本の所有は極力減らそうと思い、電子書籍に再乗車したばかりであるが夜中でも気になる本があれば購入できてしまう。

やらねばならないことを置いてしまう。

自分で自分の首を絞めているのである。

 

本屋をウロウロする楽しみが減ってしまったのだが、しばらくはこの無限に近く検索出来る書籍の世界を24時間彷徨ってみたいと思う。

 

さて読み出した本は音楽療法士である女性の著作である。

アメリカの大学で学び、経験・実績を積んできた著者の実際体験した話を積み上げた内容のようである。

 

人間の最後まで残る感覚は『聴覚』であるということを主軸に話が進められているようである。

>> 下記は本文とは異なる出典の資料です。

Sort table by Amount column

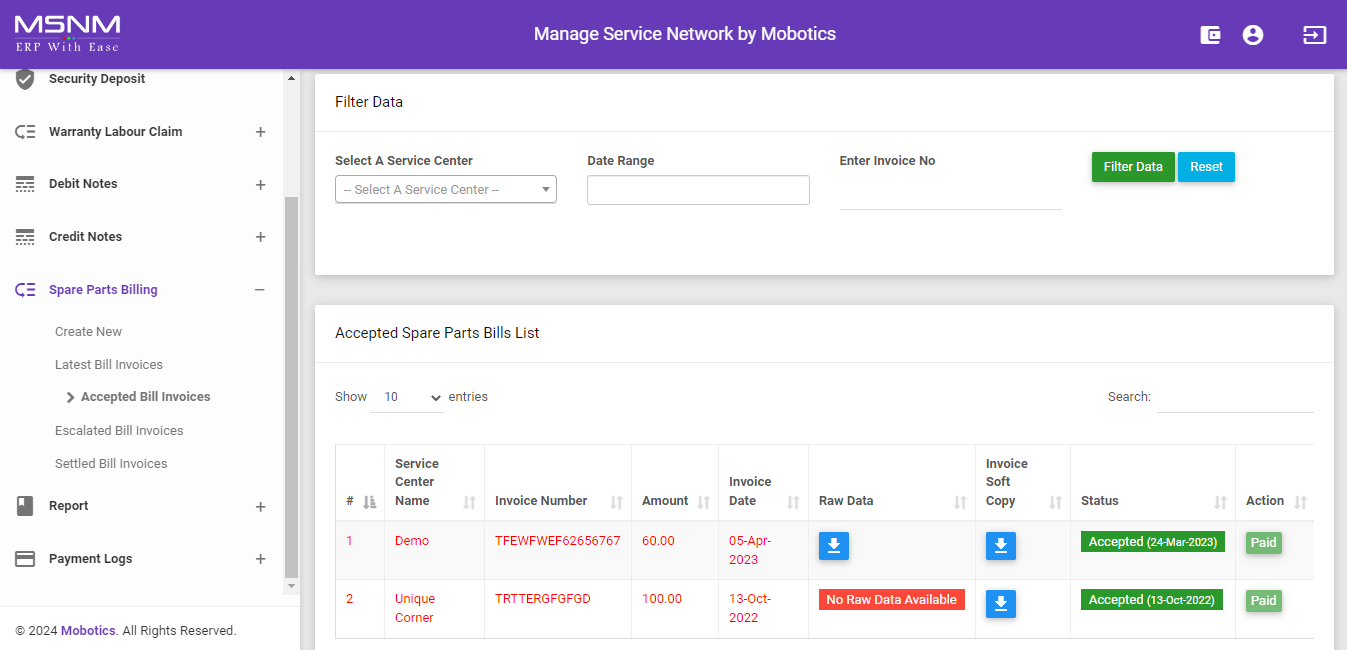point(674,501)
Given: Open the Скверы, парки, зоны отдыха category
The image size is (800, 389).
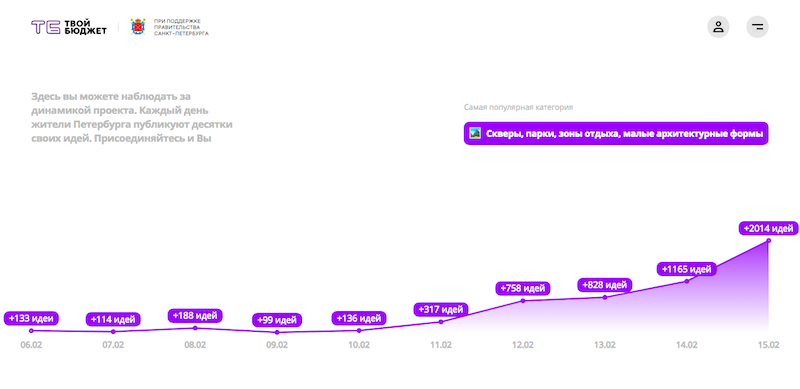Looking at the screenshot, I should coord(616,133).
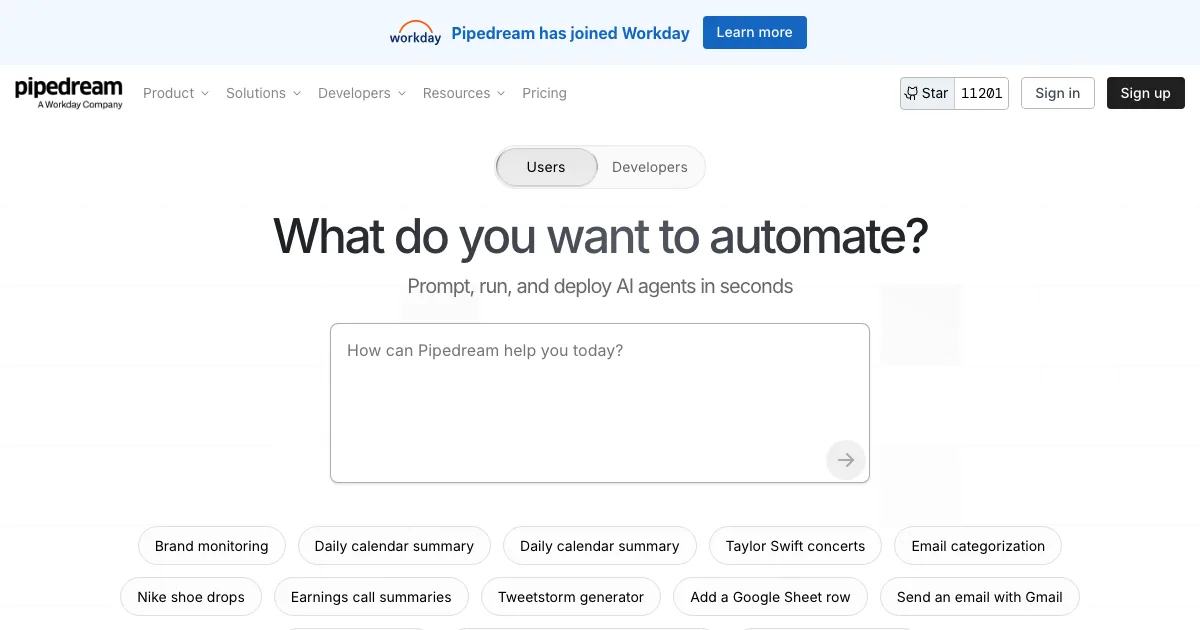Select the Brand monitoring suggestion chip
Screen dimensions: 1200x630
211,546
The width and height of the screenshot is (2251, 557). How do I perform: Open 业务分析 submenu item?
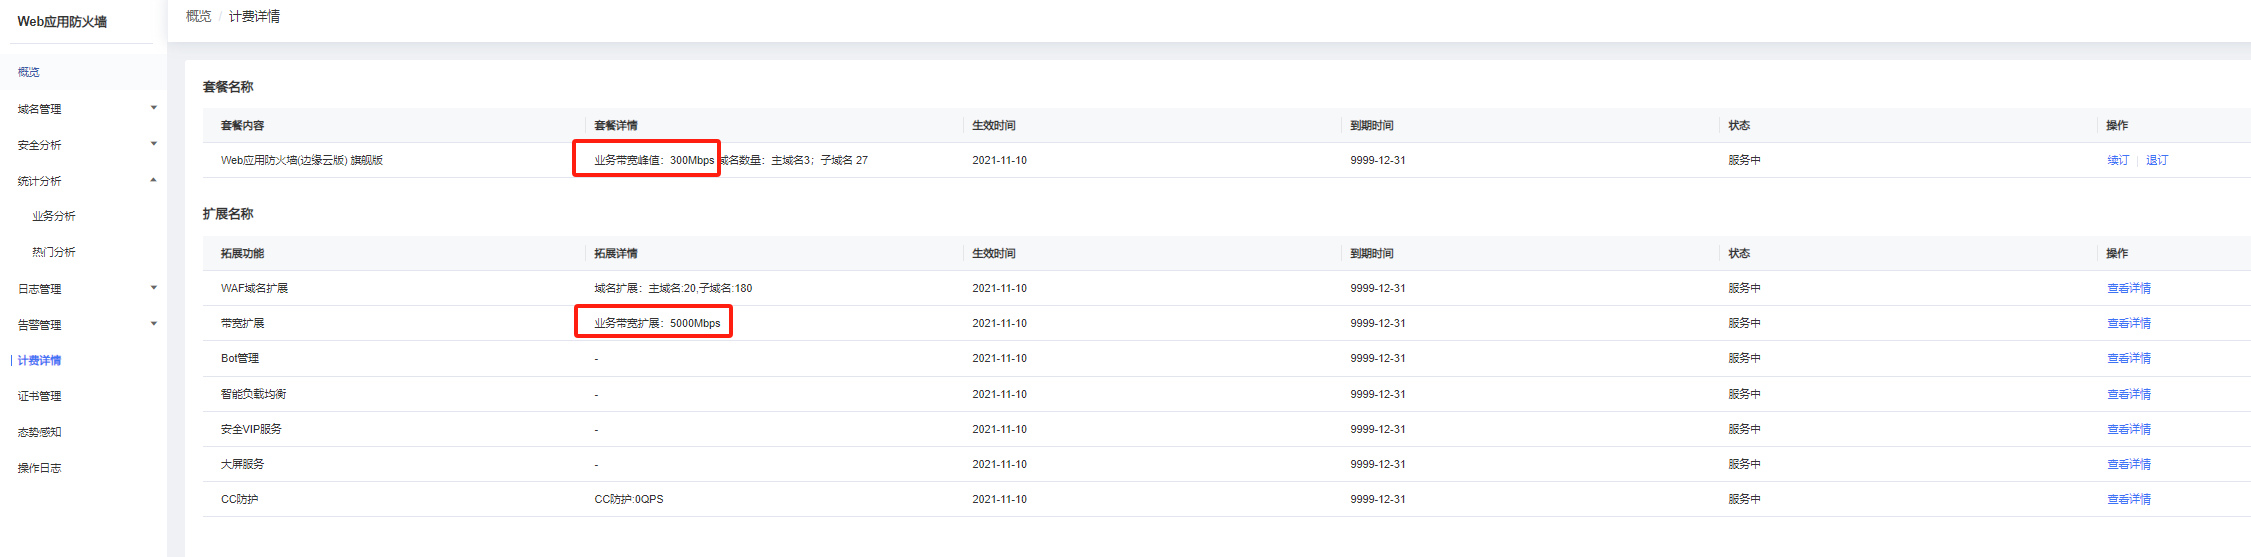coord(54,216)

音楽の力で最期に自分を取り戻し家族との魂のやり取りが出来て、永遠の別れという辛い事実を家族に受け入れさせて旅立って行く。

素晴らしい話しである。

 

ここでふと思ったのは私の母のことであった。

不思議であるが、三姉妹の母達は三人揃って極度の難聴であった。

いま、一人東京に残る伯母さんもほとんど聞こえていない。

 

こんな人達はどうなるのであろうか。

最期は耳元で大きな声で母に話しかけていた。

それが脳に届いていたかどうかは疑問である。

 

なす術が無い、というよりもやる事が無く、最期は母の手を握っていた。

たぶん私の手だと分かってくれていたと思っている。

時々力強く握り返してきた。

聡明な母であったから、長く病床に横たわるような最期は望まなかったと思う。

最近、母の知人達から私がまだ子供の頃から「秀樹に一番苦労をかけてしまう」と母が言っていたと聞いた。

 

ある意味私の人生を見通していた母である。

その母が最後に何を考えていたのだろうかとずっと思っていた。

認知症になっての長い期間、母とは話してみたい事がたくさんあった。

 

この本を読み出して考えたのは『触覚』も最後あたりまで残るんじゃないかという事であった。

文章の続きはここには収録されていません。